If you’re interested in developing halomod – welcome! You should first read the guide to contributing. This page is about more technical details of how halomod is developed, and its philosophy.

Branching and Releasing

The aim is to make halomod’s releases as useful, comprehendible, and automatic as possible. This section lays out explicitly how this works (mostly for the benefit of the admin(s)).

Versioning

The first thing to mention is that we use strict semantic versioning (since v2.0). Thus the versions are MAJOR.MINOR.PATCH, with MAJOR including API-breaking changes, MINOR including new features, and PATCH fixing bugs or documentation etc. If you depend on halomod, you can set your dependency as halomod >= X.Y < X+1 and not worry that we’ll break your code with an update.

To mechanically handle versioning within the package, we use setuptools-scm. This means there’s only one place that versions are stored – in the git tag. It also offers benefits like the current version having full version info in it (how many commits since last tag, the current git hash, etc).

Branching

For branching, we use a very similar model to git-flow. That is, we have a dev branch which acts as the current truth against which to develop, and master essentially as a deployment branch. I.e., the dev branch is where all features are merged (and some non-urgent bugfixes). master is always production-ready, and corresponds to a particular version on PyPI. Features should be branched from dev, and merged back to dev. Hotfixes can be branched directly from master, and merged back there directly, as well as back into dev. Breaking changes must only be merged to dev when it has been decided that the next version will be a major version. We do not do any long-term support of releases (so can’t make hotfixes to v2.x when the latest version is 2.(x+1), or make a new minor version in 2.x when the latest version is 3.x). We have set the default branch to dev so that by default, branches are merged there. This is deemed best for other developers (not maintainers/admins) to get involved, so the default thing is usually right.

Note

Why not a more simple workflow like Github flow? The simple answer is it just doesn’t really make sense for a library with semantic versioning. You get into trouble straight away if you want to merge a feature but don’t want to update the version number yet (you want to merge multiple features into a nice release). In practice, this happens quite a lot.

Note

OK then, why not just use master to accrue features and fixes until such time we’re ready to release? The problem here is that if you’ve merged a few features into master, but then realize a patch fix is required, there’s no easy way to release that patch without releasing all the merged features, thus updating the minor version of the code (which may not be desirable). You could then just keep all features in their own branches until you’re ready to release, but this is super annoying, and doesn’t give you the chance to see how they interact.

Releases

To make a patch release, follow these steps:

  1. Branch off of master.

  2. Write the fix.

  3. Write a test that would have broken without the fix.
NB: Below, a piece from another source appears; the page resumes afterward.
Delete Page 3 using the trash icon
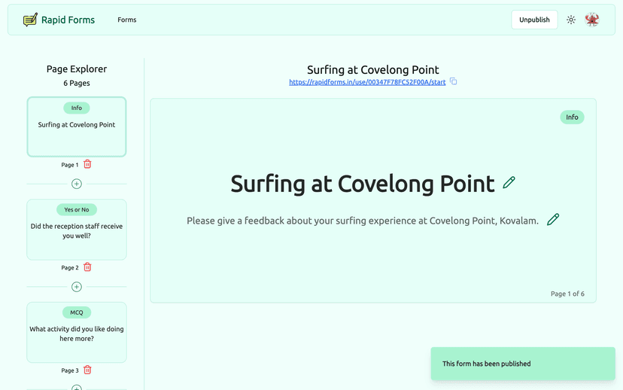Image resolution: width=623 pixels, height=390 pixels. (87, 370)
  4. Update the changelog with a new version heading and your fix (link to the issue/PR!)

  5. Get a PR review and ensure CI passes.

  6. Merge into master – don’t delete the branch!

7. Create another PR and merge into dev – now you can delete 7. Locally, git tag it with the next patch version, and push the tag.

Note that you don’t have to merge fixes in this way. You can instead just branch off dev, but then the fix won’t be included until the next minor version. This is easier and useful for non-urgent fixes.

Any other fix/feature should be branched from dev. Every PR that does anything noteworthy should have an accompanying edit to the changelog. However, you do not have to update the version in the changelog – that is left up to the admin(s). To make a minor release, they should:

  1. Make a new branch from dev called release.

  2. No new features should be merged into dev after that branching occurs.

  3. On release, update the CHANGELOG so that the correct version is displayed at the top, and add any other overall info to the section.

  4. Ensure all tests pass.

  5. Merge into dev – don’t delete!

  6. Merge into master – now delete.

  7. Locally, git tag it with the next minor vesion, and push the tag.

The above also works for MAJOR versions, however getting them in to dev is a little different, in that they should wait for merging until we’re sure that the next version will be a major version.